Verilen metin
-- -- --

Nazım Hikmet, “Dünyanın En Tuhaf Mahluku” şiirinde “sömüren-sömürülen”, “ezen-ezilen” ilişkisinin sürmesinde sömürülenlerin, ezilenlerin sorumluluğunu şefkatli bir dille şöyle anlatır:
Gocuklu celep kaldırınca sopasını
sürüye katılıverirsin hemen
ve âdeta mağrur, koşarsın salhaneye.
Dünyanın en tuhaf mahlukusun yani,
hani şu derya içre olup
deryayı bilmiyen balıktan da tuhaf.
Ve bu dünyada, bu zulüm
senin sayende.
Ve açsak, yorgunsak, alkan içindeysek eğer
ve hâlâ şarabımızı vermek için üzüm gibi eziliyorsak
kabahat senin,
demeğe de dilim varmıyor ama
kabahatın çoğu senin, canım kardeşim!
Bu dizeleri aklıma, Mısır’la Türkiye arasındaki son haftalarda ortaya çıkan yumuşamaya dair okuduğum bazı yorumlar getirdi.

-- -- --

Verilen veriler
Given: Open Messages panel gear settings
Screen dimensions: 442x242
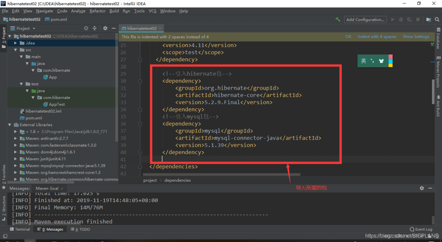Looking at the screenshot, I should 422,188.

-- -- --

Görev tanımı
Nazım Hikmet'in dizelerinden Mısır ile Türkiye arasındaki yumuşamaya geçen yazıyı, son cümlesinin ardından sürdürün.

Görev çıktısı
Bu yorumlara göre, meğer Mısır-Türkiye geriliminde son aylarda harareti düşürüp yeniden karşılıklı diplomatik ilişki kurmak için çaba sarf eden ülke Türkiye değilmiş de Mısır’mış! Öyle yazıyorlar:
Kahire yönetimi, geçtiğimiz günlerde onlarca Müslüman Kardeşler tutuklusunu serbest bırakmış. Her ne kadar bunun Türkiye-Mısır arasında iletişim kanallarının açılmasıyla bir ilgisi olmadığı söylense de zamanlamanın manidar olduğu kesinmiş.
Mısır, keza, Libya’da da yelkenleri suya indirmiş; nihayet “sahadaki gerçekleri” kabul etmiş. Yunanistan’la kurduğu ilişkinin de aleyhine olduğunu nihayet anlamış ve gururu falan bir tarafa bırakıp Türkiye’yle arasını düzeltmek için adımlar atmaya başlamış.
Eh böyle olunca da Türkiye’nin karşı jestleri gelmiş:
“Dışişleri Bakanı Mevlüt Çavuşoğlu, sekiz yıl sonra ilk kez Türkiye’den bir heyetin, Mısır’ın davetiyle görüşmelerde bulunmak üzere mayıs başında Kahire’ye gideceğini açıkladı. Ayrıca Çavuşoğlu, mevkidaşı Şükri ile de bir araya geleceklerini ve karşılıklı büyükelçilerin atanması konusunun da masada olduğunu belirtti. Türkiye Büyük Millet Meclisi’nde Türkiye-Mısır Dostluk Grubu tekrar kuruldu.”
“Mısır”, diye bitiriyor yazar yazısını, “hem sahada hem de masada varlığını kabul ettiren Türkiye ile barış yolunu bu sebeplerle denemek zorunda kaldı. Sıradaki ise İsrail olacak gibi görünüyor.”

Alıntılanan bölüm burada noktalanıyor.